Labor Force Characteristics of Foreign-Born Workers Summary

For release 10:00 a.m. (EDT) Wednesday, May 22, 2013                  USDL-13-0991

Technical information:  (202) 691-6378  *  cpsinfo@bls.gov  *  www.bls.gov/cps
Media contact:          (202) 691-5902  *  PressOffice@bls.gov


             FOREIGN-BORN WORKERS: LABOR FORCE CHARACTERISTICS -- 2012


The unemployment rate for foreign-born persons in the United States was 8.1 
percent in 2012, down from 9.1 percent in 2011, the U.S. Bureau of Labor 
Statistics reported today. The jobless rate of native-born persons also fell 
to 8.1 percent in 2012, down from 8.9 percent in the prior year.

Data on nativity are collected as part of the Current Population Survey 
(CPS), a monthly sample survey of approximately 60,000 households. The 
foreign born are persons who reside in the United States but who were born 
outside the country or one of its outlying areas to parents who were not 
U.S. citizens. The foreign born include legally-admitted immigrants, 
refugees, temporary residents such as students and temporary workers, and 
undocumented immigrants. The survey data, however, do not separately 
identify the numbers of persons in these categories. For further information 
about the survey, see the Technical Note.
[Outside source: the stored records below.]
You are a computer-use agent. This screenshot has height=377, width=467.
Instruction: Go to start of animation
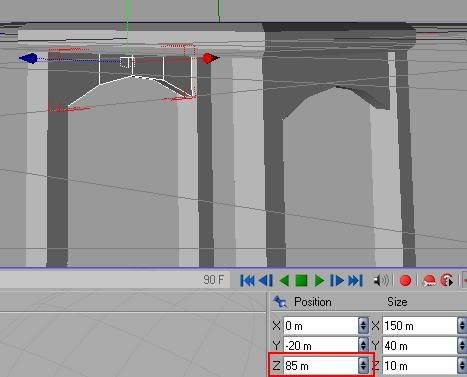(247, 281)
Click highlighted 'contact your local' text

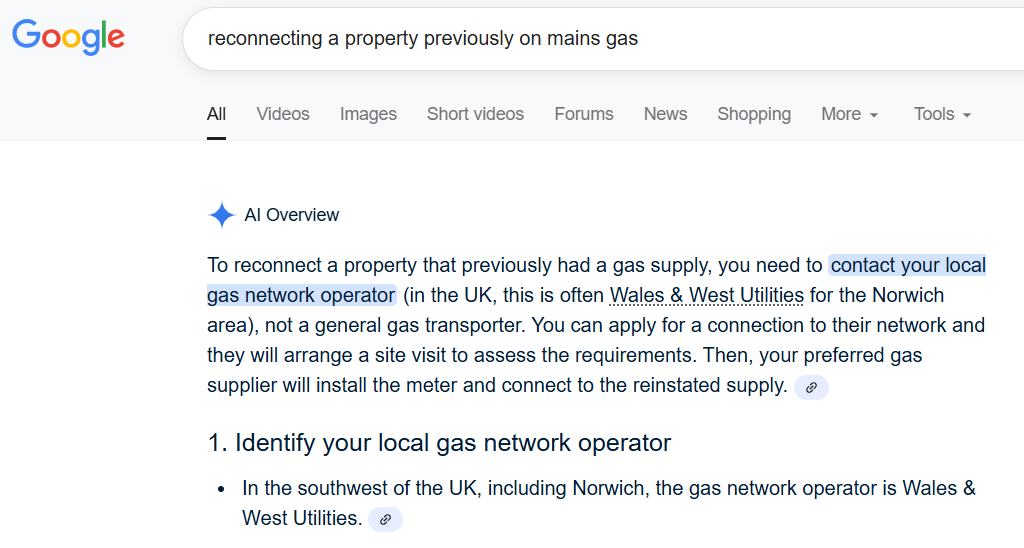[x=907, y=266]
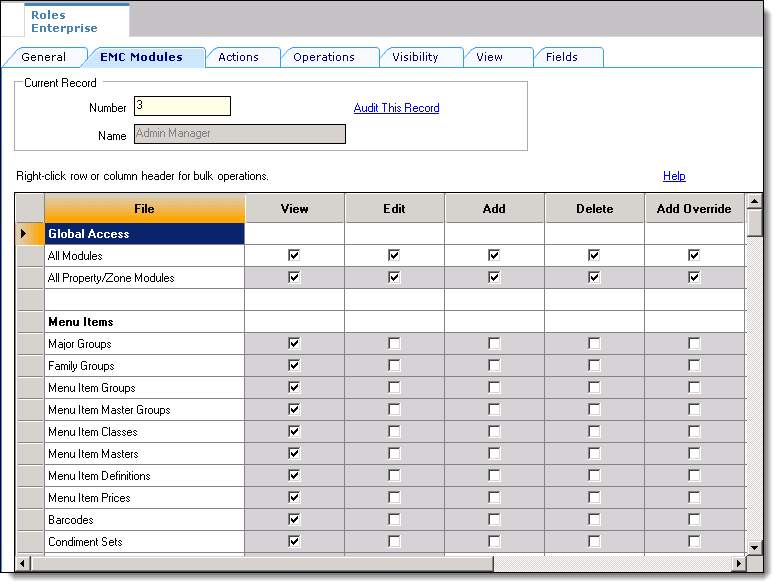Click the horizontal scrollbar thumb
This screenshot has width=779, height=588.
pos(262,563)
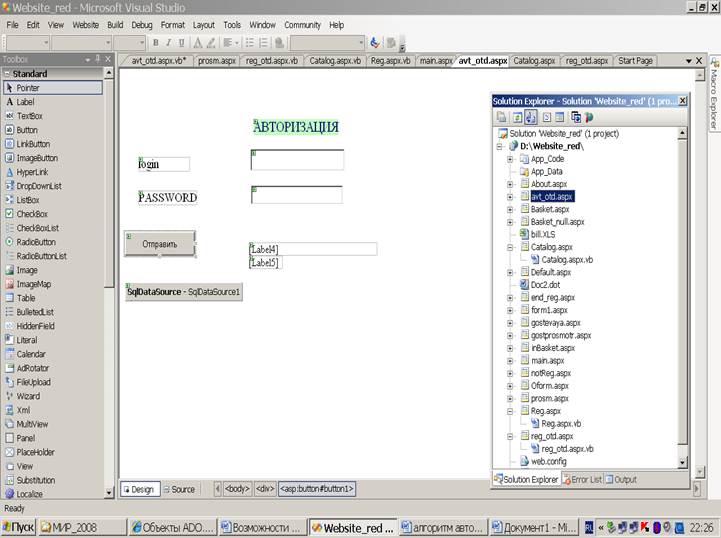Click the PASSWORD text input box
This screenshot has height=538, width=721.
click(297, 195)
Highlights from the 2012 data:

  --In 2012, there were 25.0 million foreign-born persons in the U.S.
    labor force, comprising 16.1 percent of the total. (See table 1.)

  --Hispanics accounted for 48.3 percent of the foreign-born labor force
    in 2012, and Asians accounted for 23.7 percent. (See table 1.) (Data
    in this news release for persons who are white, black, or Asian do 
    not include those of Hispanic or Latino ethnicity. Data on persons 
    of Hispanic or Latino ethnicity are presented separately.)

  --Foreign-born workers were more likely than native-born workers to
    be employed in service occupations; production, transportation, and
    material moving occupations; and natural resources, construction, and
    maintenance occupations. (See table 4.)

  --The median usual weekly earnings of foreign-born full-time wage
    and salary workers were $625 in 2012, compared with $797 for their
    native-born counterparts. (See table 5.) (Differences in earnings
    reflect a variety of factors, including variations in the
    distributions of foreign-born and native-born workers by educational
    attainment, occupation, industry, and geographic region.)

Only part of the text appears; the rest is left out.